I don’t think this is an accurate way of framing the problem. “Deflation” is not the same thing as “falling prices.” A few definitions:

“Falling prices” = a fall in the aggregate price level. This could occur for many reasons: (i) consumers stop purchasing the product; (ii) new technology so increases labor productivity that aggregate supply — economy-wide supply — has increased. This would lead to a fall in the average level of prices. That’s a good thing.

“Disinflation” = a slowing down or stopping of a previous increase in the quantity of money. An increase in the quantity of money is “inflation” WHETHER OR NOT IT IS ACCOMPANIED BY AN INCREASE IN AGGREGATE PRICES.
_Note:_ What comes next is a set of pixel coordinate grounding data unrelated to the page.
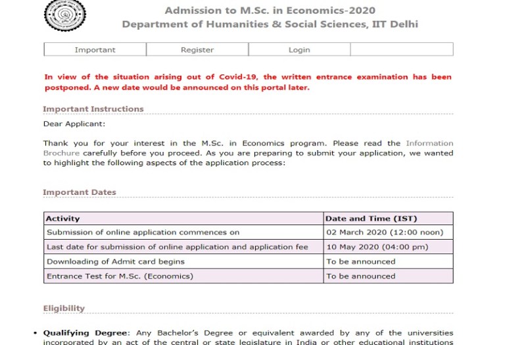Select the Important Dates heading
The width and height of the screenshot is (526, 345).
(x=80, y=193)
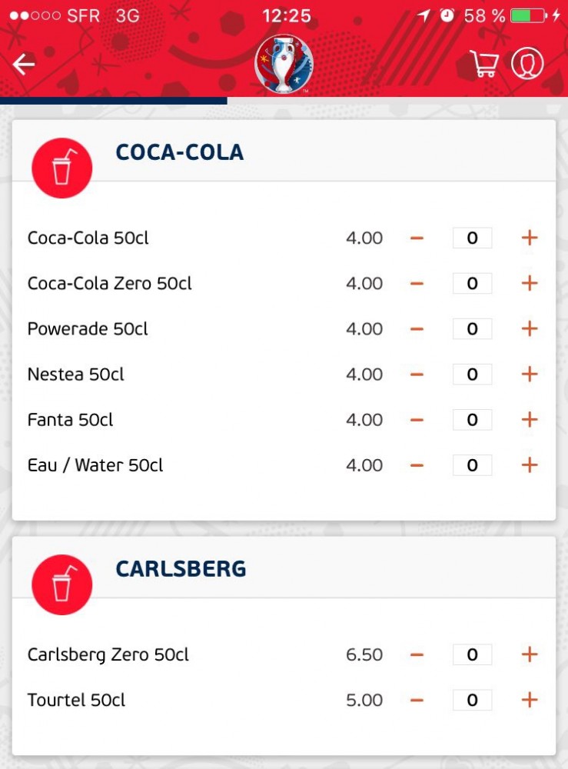
Task: Tap the Euro trophy logo
Action: click(284, 64)
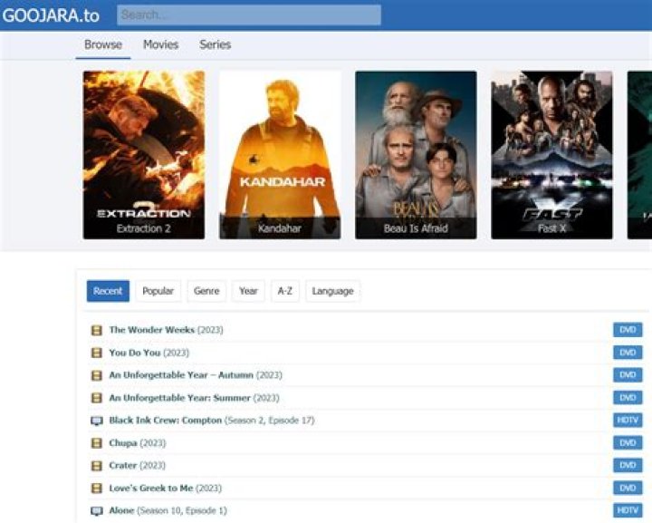The image size is (652, 523).
Task: Filter list by Popular
Action: [158, 291]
“Deflation” = a sudden decrease in the quantity of money and credit. On the Austrian view of things, this is the “bust” part of the “boom-bust” business cycle caused by too much borrowing — “over-leveraging” — on the part of businesses for the sake of spending on so-called “higher order” goods: factories, labor, etc. In other words, too much spending on capital goods whose purpose is to make either more capital goods or lower-order consumer goods. Part of this malinvestment process usually includes a business’s decision to borrow money to pay most of its operating expenses, rather than pay these expenses directly out of its own cash reserves — in other words, businesses find it advantageous to keep a very low checking-account balance, and to pay its operating expenses by taking out loans. They do this because the inflationary environment in which it makes these decisions leads it to believe — mistakenly — that there WILL BE (note future tense) lots of demand for its products, and Federal Reserve policy has lowered made an “easy money” policy by lowering interest rates.

However, as the fiat money and credit wend their way through the economy, ALL prices begin to rise...though not evenly and not proportionally. What happens is that both consumers and producers are now faced with higher prices for everything — including higher prices for labor — so that it cuts back its spending on FUTURE goods. Businesses that were relying precisely on that future demand now find that (i) they have no revenue stream to pay back those loans they took out, and (ii) not enough in their cash reserves to pay back the loans, either. So they start laying off workers, scaling back or canceling projects that they had intended to start, start selling off their assets, or declare bankruptcy.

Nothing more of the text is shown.